Pero ¿por qué escasez de contenedores?, pues, no porque hayan desaparecido, sino porque están mal distribuidos en el mundo. La logística se movía como un reloj, con un ritmo frenético pero sincronizado antes de pandemia. Hoy, en vista de todo lo mencionado antes, existen contenedores represados en puertos de destino cuando se los necesita en puertos de salida, existe mucha carga en espera por ser trasladada, existen insumos que no pueden llegar a las fábricas; en fin, está desincronizada la logística comercial mundial.

¿Un proceso tan enorme y complejo, puede recuperarse de forma rápida? La respuesta es no. Los expertos indican que ordenar nuevamente todo este caos logístico tomará una buena parte del año 2022. Pero estos problemas generan incremento de costos, desabastecimiento y contracción de la producción.

Un contenedor desde China hasta América costaba en promedio tres mil dólares, en estas semanas ese mismo contenedor ha llegado a costar en algunos casos hasta veinte mil dólares, esto sin duda encarecerá el producto final. Ya se empieza a ver en perchas de grandes y pequeños centros comerciales a lo largo del mundo una disminución en el stock de productos.

El año pasado, la economía mundial se paralizó.
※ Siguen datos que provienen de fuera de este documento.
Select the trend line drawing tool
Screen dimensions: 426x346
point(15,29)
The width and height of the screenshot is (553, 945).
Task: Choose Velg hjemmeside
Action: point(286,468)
Este año ha vuelto a ponerse en marcha pisando el acelerador de golpe, sólo para quedar atrapada en uno de los mayores atascos de la historia, la llamada “crisis de los contenedores”.

Estamos llegando a diciembre, mes de altísima actividad comercial; al parecer nos enfrentamos a una navidad sin algunos productos. Pues es la oportunidad para volcar el consumo hacia lo local, en medida de lo posible.
Toda crisis trae oportunidades, la tarea es encontrarlas y aprovecharlas.